Curating Data, Code, Workflows, and Publishing
This page is work in progress.
You have run your experiments, collected data, wrote code to analyze the data, and documented your work. One next possible step that you should take is sharing the fruits of your labor with the world. The fruits of your labor includes, among other things, the data you have collected.
However, you can’t simply file your results away just about anywhere, promise to make them available on demand, and declare victory. There are some principles and processes to follow.
One such set of principles is FAIR data principles.
FAIR Data
FAIR stands for Findability, Accessibility, Interoperability, and Reusability.
FAIR is a set of guiding principles designed to make data more findable, accessible, interoperable, and reusable.
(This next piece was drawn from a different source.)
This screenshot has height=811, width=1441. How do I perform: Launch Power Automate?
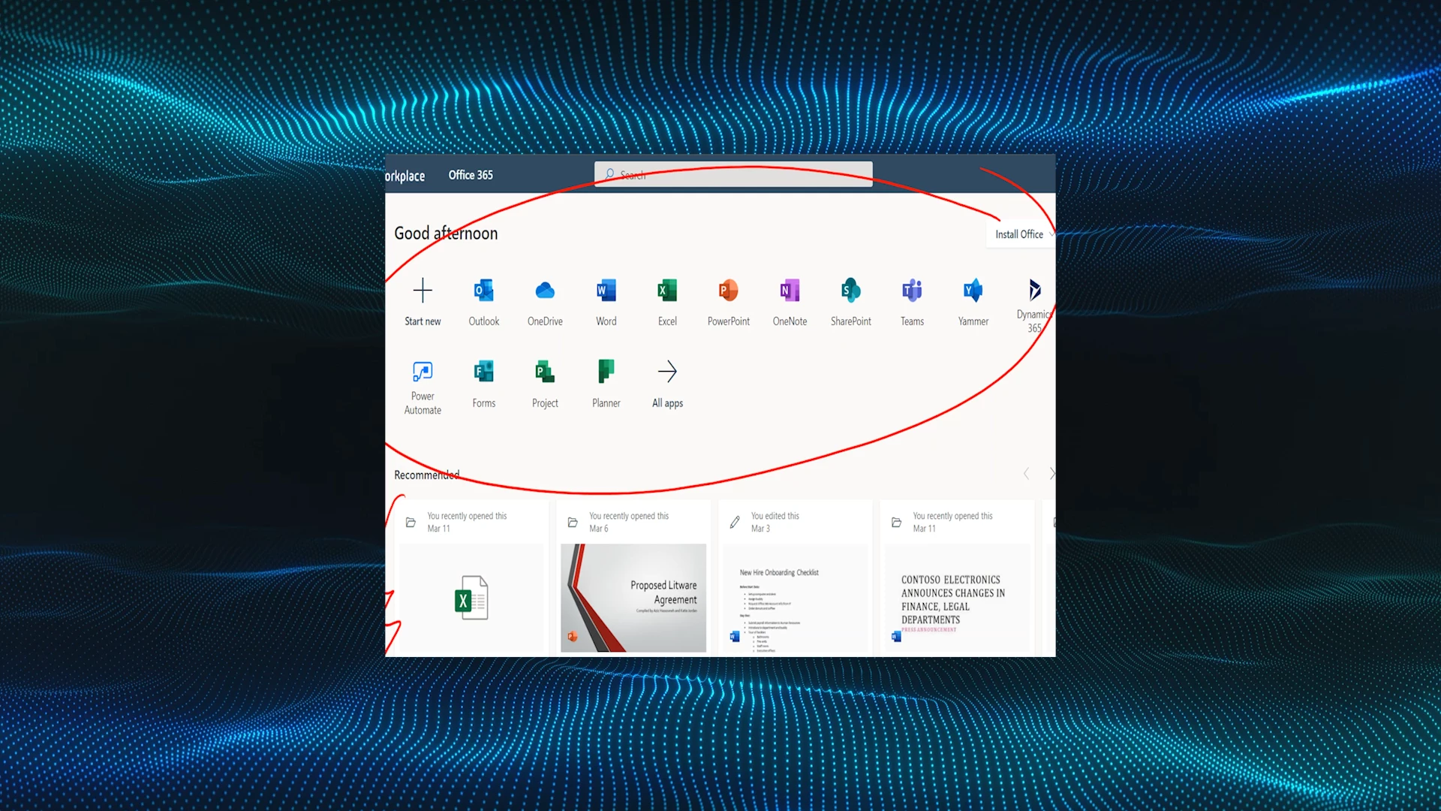click(423, 372)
Officially introduced in the article titled The FAIR Guiding Principles for scientific data management and stewardship in 2016, these principles have become a fundamental framework for scientific data management and stewardship.
FAIR data principles are increasingly being adopted by research institutions, funding agencies, and publishers to enhance the value and impact of scientific data. FAIR is particularly important in the context of open science initiatives and research data management.
FAIR principles and practices
FAIR is still evolving, and there is no one canonical implementation of FAIR. Organizations implement their individual approaches to FAIR principles based on their needs and constraints.
Although FAIR itself does not make concrete recommendations about implementation, some common practices have been evolving.
Making data findable
- Data should have globally unique and persistent identifiers. You will need to use DOIs (Digital Object Identifiers), ARKs (Archival Resource Keys), or other permanent identifier systems for your datasets. People also get stable identifiers – ORCID is one such system.
- Data should be described with rich metadata. Document your data comprehensively with standardized metadata schemas relevant to your field (e.g., DataCite, Dublin Core).
Metadata should clearly include the identifier of the data it describes.
Data should be registered or indexed in a searchable resource. You will need to deposit data in appropriate domain or institutional repositories that are indexed by search engines.
Making data accessible
Data should be retrievable by their identifier using a standardized protocol. Select repositories that provide web access protocols (HTTP/HTTPS) and web APIs (REST). The protocol should be open, free, and universally implementable.
The protocol should allow for authentication and authorization where necessary. When needed, use standard authentication protocols rather than proprietary solutions.
Even if data has restrictions, ensure the conditions for access are clearly specified.
Metadata should remain accessible even when the data is no longer available.
Making data interoperable
Data should use formal, accessible, shared, and broadly applicable language for knowledge representation. Use standard formats: store data in non-proprietary, widely-used formats. For example: for structured data, you should use CSV, JSON or XML, rather than Excel sheets.
Data should use vocabularies that follow FAIR principles. Use established ontologies and terminologies from your field.
Data should include qualified references to other data. When referencing other datasets, use their persistent identifiers.
Follow semantic web standards. Consider RDF data models and linked data approaches for complex datasets.
Making data reusable
Data should have accurate and relevant attributes.
Data should be released with a clear and accessible license. Apply explicit, machine-readable licenses such as Creative Commons or Open Data Commons.
Data should include detailed information about data origin, collection methods, and processing steps.
Data should adhere to domain-specific data standards and reporting guidelines. Document data quality assessment methods and results.